Briefing packet, not a flashlight in a dark room.
Why tree-sitter
I could have used regex. It would have been faster to write and wrong in ways that matter.
Tree-sitter parses actual syntax trees. It knows the difference between a function called authenticate and a comment that mentions authentication. It extracts signatures without bodies, captures visibility modifiers, and handles the quirks of each supported language — from Rust’s trait bounds to Python’s decorators to C++‘s templates.
Each language implements a common trait. The Rust parser alone is 611 lines; the simplest (JavaScript) is 311. At launch, that was 3,300 lines of parser code across eight languages — it’s grown since. Not trivial — but the alternative is regex that breaks on edge cases and produces context the LLM can’t trust.

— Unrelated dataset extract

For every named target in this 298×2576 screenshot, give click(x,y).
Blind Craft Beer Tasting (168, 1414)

The parsers are compiled in via Cargo feature flags. If you only work with Python and TypeScript, you can slim the binary down. Same codebase, different capabilities. No runtime dependencies.
Design decisions
A few choices that shaped the tool:
Exact token counting. cxpak uses tiktoken-rs with the cl100k_base encoding — a widely adopted LLM tokeniser. Different models use slightly different tokenisers, so counts are approximate rather than exact, but they’re close enough to budget reliably. No heuristics, no “roughly 4 characters per token.”

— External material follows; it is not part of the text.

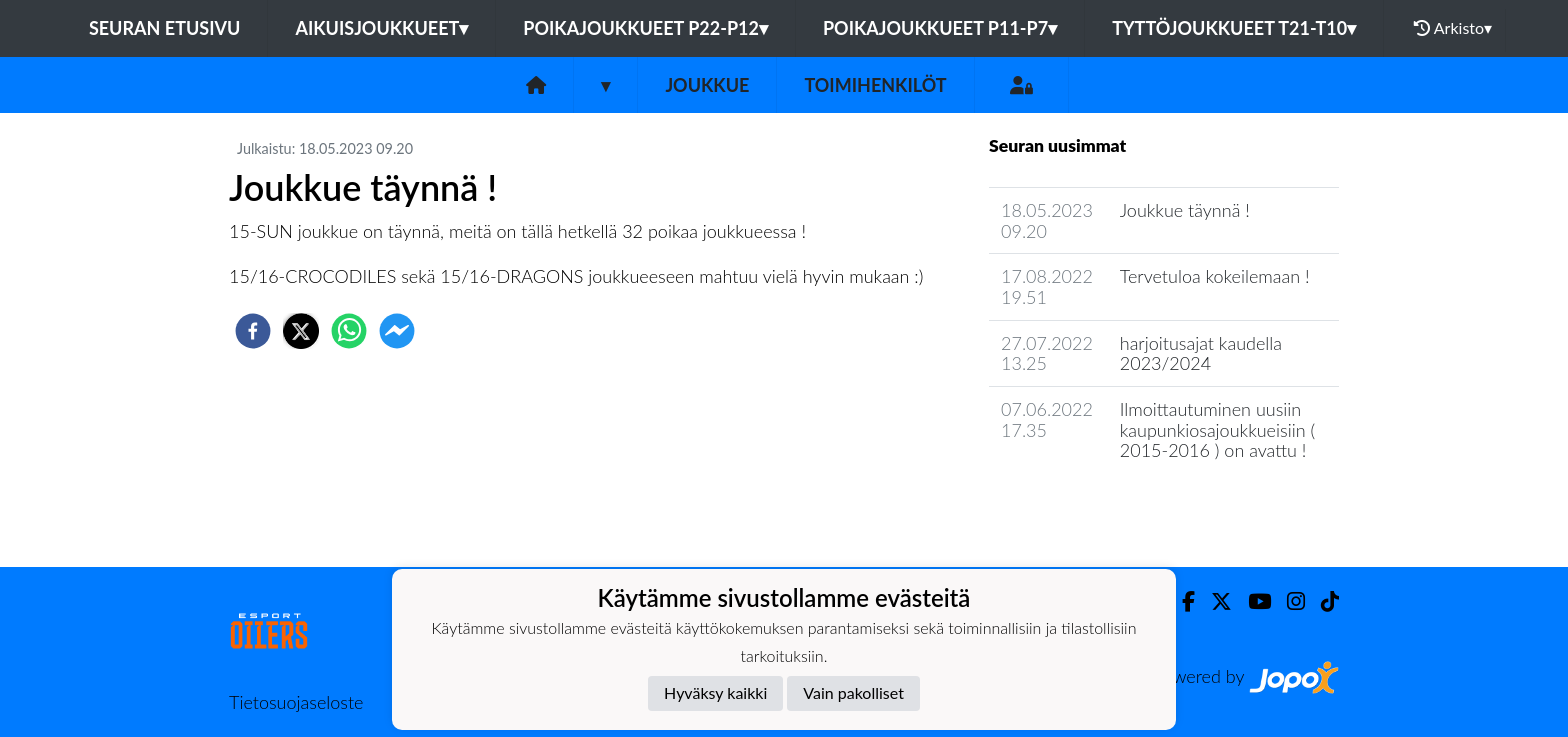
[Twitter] (1213, 601)
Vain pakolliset (853, 692)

Line-by-line truncation over semantic truncation. Removing entire functions to save tokens sounds clever until you realise it leaves dangling references and confuses the model about what exists. Line-by-line is predictable: you see the start of a list, then a marker saying where it was cut. The LLM can work with that.
Three-layer ignore rules. .gitignore is for git, not for LLM context — different goals. cxpak ships with 52 built-in patterns (node_modules, pycache, target/, media files), respects .gitignore on top, and supports an optional .cxpakignore for project-specific overrides. Zero configuration for the common case.

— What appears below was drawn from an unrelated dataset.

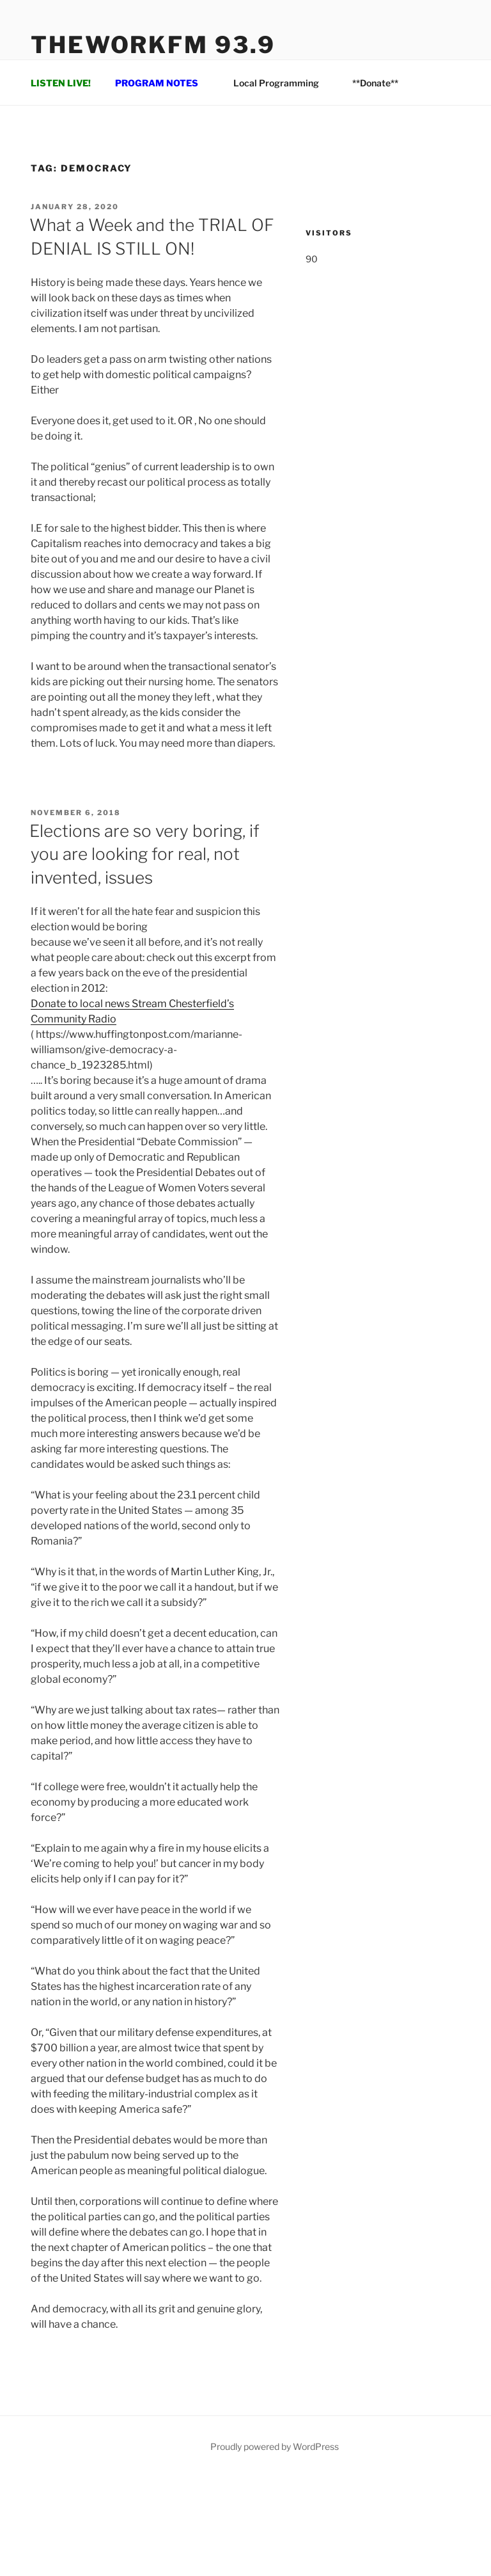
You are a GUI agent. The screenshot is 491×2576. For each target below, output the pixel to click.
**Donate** (375, 82)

Omission markers that help. When content is truncated, the marker tells you what’s missing. In single-file mode, it suggests a larger budget: <!-- signatures omitted: ~39.4k tokens. Use --tokens 54k+ to include -->. In pack mode, it points straight to the detail file: <!-- full content: .cxpak/signatures.md (~39.4k tokens) -->. Either way, the LLM — or the human — knows exactly what to do.
The numbers
At first release: 5,400 lines of Rust across 31 files. Eight languages. 36 commits from first scaffold to working tool. About a week from idea to something I use daily.
I built it because I needed it. The multi-agent workflow I described in the previous post was burning through tokens on orientation — every agent started from scratch, exploring the same codebase, making the same greedy navigation decisions. cxpak gives each agent a briefing before it starts. The agents were powerful but blind. Now they have a map.